Ce mercredi 8 juillet 2026 revêt un caractère exceptionnel pour l’Église catholique et particulièrement pour la ville de Goma. Trois anniversaires majeurs sont célébrés en mémoire du Bienheureux Floribert Bwana Chui : le 19e anniversaire de son martyre, l’anniversaire de l’érection du Sanctuaire Bienheureux Floribert Bwana Chui à Goma ainsi que celui de sa béatification par l’Église universelle.
En cette journée de mémoire liturgique, les fidèles catholiques de Goma et d’ailleurs rendent grâce pour le témoignage de ce jeune laïc congolais devenu un symbole de l’honnêteté, de la justice et de l’intégrité chrétienne dans l’exercice des responsabilités publiques.
Né à Goma le 13 juin 1981, Floribert Bwana Chui bin Kositi s’est très tôt distingué par son intelligence et son esprit d’initiative. Étudiant à l’Université de Goma, il devient l’une des figures de proue des étudiants catholiques. Sa rencontre, en l’an 2000, avec la Communauté de Sant’Egidio marque un tournant décisif dans sa vie. Aux côtés d’autres jeunes, il s’engage dans la prière, l’écoute de la Parole de Dieu et le service des plus vulnérables, notamment les enfants de la rue au sein de l’École de la Paix.
Animé par sa foi, il nourrit alors une profonde conviction : « accomplir de grandes choses, marquer l’histoire, transformer la réalité ». Avec la Communauté de Sant’Egidio, il rêve d’un monde réconcilié où « tous les peuples sont assis à la même table », un idéal particulièrement significatif dans la région du Kivu, longtemps meurtrie par les conflits et les violences.
Après l’obtention de son diplôme en droit, Floribert est nommé commissaire des douanes à Goma en 2007. C’est dans l’exercice de cette fonction à l’Office Congolais de Contrôle (OCC) qu’il pose l’acte qui le conduira au martyre. Ayant découvert des cargaisons de riz avarié destinées à la consommation, il refuse catégoriquement de céder aux pressions et aux tentatives de corruption visant à faire entrer ces denrées dangereuses sur le marché.

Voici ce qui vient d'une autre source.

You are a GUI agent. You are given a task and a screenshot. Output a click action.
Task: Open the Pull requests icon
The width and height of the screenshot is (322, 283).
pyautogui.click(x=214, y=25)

Face aux propositions d’argent et aux menaces, il répond avec une fermeté inspirée par sa foi chrétienne : « En tant que chrétien, je ne peux pas permettre que des vies humaines soient sacrifiées. Il vaut mieux mourir que d’accepter cet argent. »
Dans la nuit du 7 juillet 2007, Floribert Bwana Chui est enlevé par des inconnus. Son corps, portant des traces de torture et de sévices, est retrouvé le 9 juillet suivant. Il est mort pour avoir défendu la vie des plus pauvres, refusant de sacrifier la dignité humaine au profit de l’argent. L’Église reconnaît en lui un martyr de la foi, de la charité et de la justice.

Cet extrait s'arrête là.